HOW TO COMPLETE THIS TASK => Below is a listing; restate from it, character for character, the lines beginning at the line holding "Task: Open Google apps grid icon" and ending at the line holding "Switch calendar to Day view", both included.

EXERCISE INPUT =>

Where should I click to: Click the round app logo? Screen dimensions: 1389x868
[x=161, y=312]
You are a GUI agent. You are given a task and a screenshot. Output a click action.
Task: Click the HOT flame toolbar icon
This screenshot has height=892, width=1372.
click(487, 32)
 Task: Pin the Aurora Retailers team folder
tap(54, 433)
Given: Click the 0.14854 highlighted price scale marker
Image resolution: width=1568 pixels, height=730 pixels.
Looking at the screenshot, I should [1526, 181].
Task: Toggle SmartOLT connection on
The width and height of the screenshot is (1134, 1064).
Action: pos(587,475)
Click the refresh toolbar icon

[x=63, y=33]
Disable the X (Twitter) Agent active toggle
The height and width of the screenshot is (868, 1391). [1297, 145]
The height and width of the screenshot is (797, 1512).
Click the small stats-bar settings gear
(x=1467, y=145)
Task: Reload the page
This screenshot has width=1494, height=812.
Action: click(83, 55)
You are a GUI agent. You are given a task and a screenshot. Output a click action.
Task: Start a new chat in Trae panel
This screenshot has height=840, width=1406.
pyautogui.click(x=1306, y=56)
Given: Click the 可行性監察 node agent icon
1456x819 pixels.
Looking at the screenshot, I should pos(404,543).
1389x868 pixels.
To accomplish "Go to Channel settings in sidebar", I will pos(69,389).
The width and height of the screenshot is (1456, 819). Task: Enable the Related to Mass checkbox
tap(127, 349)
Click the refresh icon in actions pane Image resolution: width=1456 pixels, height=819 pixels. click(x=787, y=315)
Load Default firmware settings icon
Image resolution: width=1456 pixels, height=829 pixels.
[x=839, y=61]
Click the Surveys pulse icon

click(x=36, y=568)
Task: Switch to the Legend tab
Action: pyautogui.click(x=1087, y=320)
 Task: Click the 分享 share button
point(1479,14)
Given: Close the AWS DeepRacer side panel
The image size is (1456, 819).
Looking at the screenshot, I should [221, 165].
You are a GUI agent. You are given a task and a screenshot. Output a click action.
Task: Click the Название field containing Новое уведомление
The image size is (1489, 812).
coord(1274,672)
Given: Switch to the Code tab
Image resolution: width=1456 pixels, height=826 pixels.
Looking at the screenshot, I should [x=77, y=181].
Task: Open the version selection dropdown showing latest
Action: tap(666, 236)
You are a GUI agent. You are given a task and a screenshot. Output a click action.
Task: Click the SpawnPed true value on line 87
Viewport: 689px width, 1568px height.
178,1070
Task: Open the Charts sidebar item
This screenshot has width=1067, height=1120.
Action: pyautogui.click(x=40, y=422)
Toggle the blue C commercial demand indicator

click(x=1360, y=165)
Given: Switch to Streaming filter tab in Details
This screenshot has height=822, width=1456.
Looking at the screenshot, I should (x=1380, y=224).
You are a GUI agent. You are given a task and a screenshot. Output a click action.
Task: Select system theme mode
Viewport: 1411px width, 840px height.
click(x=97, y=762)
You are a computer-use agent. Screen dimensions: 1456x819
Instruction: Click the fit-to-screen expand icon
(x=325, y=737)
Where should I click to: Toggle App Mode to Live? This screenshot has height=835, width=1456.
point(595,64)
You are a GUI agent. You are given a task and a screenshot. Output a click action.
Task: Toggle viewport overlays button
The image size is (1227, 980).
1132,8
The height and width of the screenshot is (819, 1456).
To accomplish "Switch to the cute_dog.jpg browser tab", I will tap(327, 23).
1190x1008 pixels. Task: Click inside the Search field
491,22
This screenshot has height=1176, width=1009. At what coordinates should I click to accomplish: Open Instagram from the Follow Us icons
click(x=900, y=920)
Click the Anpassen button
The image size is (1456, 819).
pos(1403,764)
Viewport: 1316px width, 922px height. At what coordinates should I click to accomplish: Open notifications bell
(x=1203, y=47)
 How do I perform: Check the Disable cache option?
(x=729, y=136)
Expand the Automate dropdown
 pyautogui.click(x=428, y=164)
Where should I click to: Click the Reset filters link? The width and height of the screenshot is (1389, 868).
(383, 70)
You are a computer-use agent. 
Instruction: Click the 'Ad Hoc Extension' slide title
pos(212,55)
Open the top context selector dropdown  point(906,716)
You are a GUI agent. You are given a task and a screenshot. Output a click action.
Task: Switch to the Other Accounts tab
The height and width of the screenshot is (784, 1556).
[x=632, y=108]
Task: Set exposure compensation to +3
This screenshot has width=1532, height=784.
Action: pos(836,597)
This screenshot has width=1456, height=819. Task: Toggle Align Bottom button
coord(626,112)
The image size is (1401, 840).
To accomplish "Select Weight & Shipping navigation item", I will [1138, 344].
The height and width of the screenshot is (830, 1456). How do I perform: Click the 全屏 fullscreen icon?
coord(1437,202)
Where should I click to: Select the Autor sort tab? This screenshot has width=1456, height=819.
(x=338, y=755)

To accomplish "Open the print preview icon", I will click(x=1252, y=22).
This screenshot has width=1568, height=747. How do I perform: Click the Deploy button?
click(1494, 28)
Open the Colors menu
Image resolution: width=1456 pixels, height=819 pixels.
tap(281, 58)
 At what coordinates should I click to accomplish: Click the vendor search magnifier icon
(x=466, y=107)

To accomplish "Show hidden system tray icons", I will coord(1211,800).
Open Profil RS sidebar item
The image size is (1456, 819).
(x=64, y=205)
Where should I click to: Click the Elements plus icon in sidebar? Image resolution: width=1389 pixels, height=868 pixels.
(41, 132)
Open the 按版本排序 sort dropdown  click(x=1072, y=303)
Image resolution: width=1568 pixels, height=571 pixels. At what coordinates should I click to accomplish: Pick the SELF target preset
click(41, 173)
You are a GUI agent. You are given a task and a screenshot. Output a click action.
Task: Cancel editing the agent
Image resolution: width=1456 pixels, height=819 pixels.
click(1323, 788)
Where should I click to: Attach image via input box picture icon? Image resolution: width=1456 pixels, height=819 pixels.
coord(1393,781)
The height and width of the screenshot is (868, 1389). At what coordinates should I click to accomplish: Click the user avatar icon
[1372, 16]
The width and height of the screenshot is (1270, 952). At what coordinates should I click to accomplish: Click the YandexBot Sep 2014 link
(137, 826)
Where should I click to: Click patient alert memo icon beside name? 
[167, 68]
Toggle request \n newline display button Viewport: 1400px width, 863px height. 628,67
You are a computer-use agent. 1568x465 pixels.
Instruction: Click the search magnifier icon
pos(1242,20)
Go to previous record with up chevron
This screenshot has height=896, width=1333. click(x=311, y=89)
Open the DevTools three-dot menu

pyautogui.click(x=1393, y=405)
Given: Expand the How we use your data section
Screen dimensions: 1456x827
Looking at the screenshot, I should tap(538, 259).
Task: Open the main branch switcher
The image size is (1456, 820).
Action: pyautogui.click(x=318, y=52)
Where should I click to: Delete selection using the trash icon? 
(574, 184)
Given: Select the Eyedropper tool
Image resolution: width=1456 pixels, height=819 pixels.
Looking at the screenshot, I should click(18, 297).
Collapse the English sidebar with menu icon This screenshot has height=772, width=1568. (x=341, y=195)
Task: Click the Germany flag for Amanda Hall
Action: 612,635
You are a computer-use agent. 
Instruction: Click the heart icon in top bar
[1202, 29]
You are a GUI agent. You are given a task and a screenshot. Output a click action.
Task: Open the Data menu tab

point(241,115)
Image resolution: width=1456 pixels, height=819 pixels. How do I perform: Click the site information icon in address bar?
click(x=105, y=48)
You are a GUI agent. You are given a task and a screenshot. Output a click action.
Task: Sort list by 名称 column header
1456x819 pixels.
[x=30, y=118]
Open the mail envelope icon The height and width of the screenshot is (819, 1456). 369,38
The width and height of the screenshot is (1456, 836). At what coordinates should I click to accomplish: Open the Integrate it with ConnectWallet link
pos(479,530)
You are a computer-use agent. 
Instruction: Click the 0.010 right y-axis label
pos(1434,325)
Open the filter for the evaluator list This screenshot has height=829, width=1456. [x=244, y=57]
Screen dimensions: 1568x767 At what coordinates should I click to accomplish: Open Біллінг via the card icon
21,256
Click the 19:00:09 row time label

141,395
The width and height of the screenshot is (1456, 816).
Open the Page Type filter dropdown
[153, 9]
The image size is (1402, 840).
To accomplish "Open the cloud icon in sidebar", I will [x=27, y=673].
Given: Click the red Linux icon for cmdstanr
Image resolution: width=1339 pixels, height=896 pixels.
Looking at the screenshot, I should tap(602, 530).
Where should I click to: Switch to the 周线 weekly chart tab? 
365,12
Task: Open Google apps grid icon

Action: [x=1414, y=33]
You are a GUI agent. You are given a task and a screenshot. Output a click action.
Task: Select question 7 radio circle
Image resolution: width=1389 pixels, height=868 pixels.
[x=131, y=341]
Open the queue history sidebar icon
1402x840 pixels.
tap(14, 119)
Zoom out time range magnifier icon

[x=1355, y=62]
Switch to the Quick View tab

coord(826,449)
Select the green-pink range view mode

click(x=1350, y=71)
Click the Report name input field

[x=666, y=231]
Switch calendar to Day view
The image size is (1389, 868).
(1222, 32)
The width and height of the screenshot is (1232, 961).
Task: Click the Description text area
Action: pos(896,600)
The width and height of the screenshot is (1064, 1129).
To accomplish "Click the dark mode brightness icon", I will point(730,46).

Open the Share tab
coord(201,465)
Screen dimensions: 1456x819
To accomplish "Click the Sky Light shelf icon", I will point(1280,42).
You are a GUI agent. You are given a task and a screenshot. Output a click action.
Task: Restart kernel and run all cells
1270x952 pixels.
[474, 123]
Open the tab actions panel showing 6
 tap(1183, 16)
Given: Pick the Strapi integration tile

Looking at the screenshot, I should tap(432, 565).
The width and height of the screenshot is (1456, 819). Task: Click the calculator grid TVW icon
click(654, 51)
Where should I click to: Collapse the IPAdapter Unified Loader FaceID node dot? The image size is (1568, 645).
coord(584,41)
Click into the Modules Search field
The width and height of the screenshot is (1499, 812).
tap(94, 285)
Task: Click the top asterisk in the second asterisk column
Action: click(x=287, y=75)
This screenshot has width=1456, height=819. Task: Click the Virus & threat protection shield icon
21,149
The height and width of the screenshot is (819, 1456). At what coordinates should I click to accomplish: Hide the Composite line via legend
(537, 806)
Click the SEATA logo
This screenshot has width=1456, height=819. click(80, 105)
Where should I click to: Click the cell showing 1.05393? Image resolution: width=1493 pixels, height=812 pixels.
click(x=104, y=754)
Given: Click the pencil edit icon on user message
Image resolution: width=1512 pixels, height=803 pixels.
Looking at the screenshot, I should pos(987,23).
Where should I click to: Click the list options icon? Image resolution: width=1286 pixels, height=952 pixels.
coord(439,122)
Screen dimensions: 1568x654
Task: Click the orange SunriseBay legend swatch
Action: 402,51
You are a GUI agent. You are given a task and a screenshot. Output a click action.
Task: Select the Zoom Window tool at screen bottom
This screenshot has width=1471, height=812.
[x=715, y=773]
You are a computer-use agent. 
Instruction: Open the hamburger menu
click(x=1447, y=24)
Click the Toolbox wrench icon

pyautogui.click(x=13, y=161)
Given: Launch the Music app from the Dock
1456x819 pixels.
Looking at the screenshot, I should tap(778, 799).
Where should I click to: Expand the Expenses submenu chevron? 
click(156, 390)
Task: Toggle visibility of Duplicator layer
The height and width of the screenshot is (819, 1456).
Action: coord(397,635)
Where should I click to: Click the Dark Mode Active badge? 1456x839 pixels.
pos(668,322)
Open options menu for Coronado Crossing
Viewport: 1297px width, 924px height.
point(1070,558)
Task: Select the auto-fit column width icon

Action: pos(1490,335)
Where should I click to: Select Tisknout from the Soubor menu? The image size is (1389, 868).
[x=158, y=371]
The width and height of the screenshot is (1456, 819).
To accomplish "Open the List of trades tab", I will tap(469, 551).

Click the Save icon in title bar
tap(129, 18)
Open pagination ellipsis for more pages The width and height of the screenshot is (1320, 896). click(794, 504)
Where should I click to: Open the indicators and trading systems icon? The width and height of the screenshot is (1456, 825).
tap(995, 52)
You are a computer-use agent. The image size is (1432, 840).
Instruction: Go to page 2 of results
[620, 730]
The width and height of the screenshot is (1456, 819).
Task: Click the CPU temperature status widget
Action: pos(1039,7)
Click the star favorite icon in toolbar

SOLUTION TO THE EXERCISE =>
Task: Open Google apps grid icon

Action: [x=1414, y=33]
You are a GUI agent. You are given a task and a screenshot. Output a click action.
Task: Select question 7 radio circle
Image resolution: width=1389 pixels, height=868 pixels.
[x=131, y=341]
Open the queue history sidebar icon
1402x840 pixels.
tap(14, 119)
Zoom out time range magnifier icon

[x=1355, y=62]
Switch to the Quick View tab

coord(826,449)
Select the green-pink range view mode

click(x=1350, y=71)
Click the Report name input field

[x=666, y=231]
Switch calendar to Day view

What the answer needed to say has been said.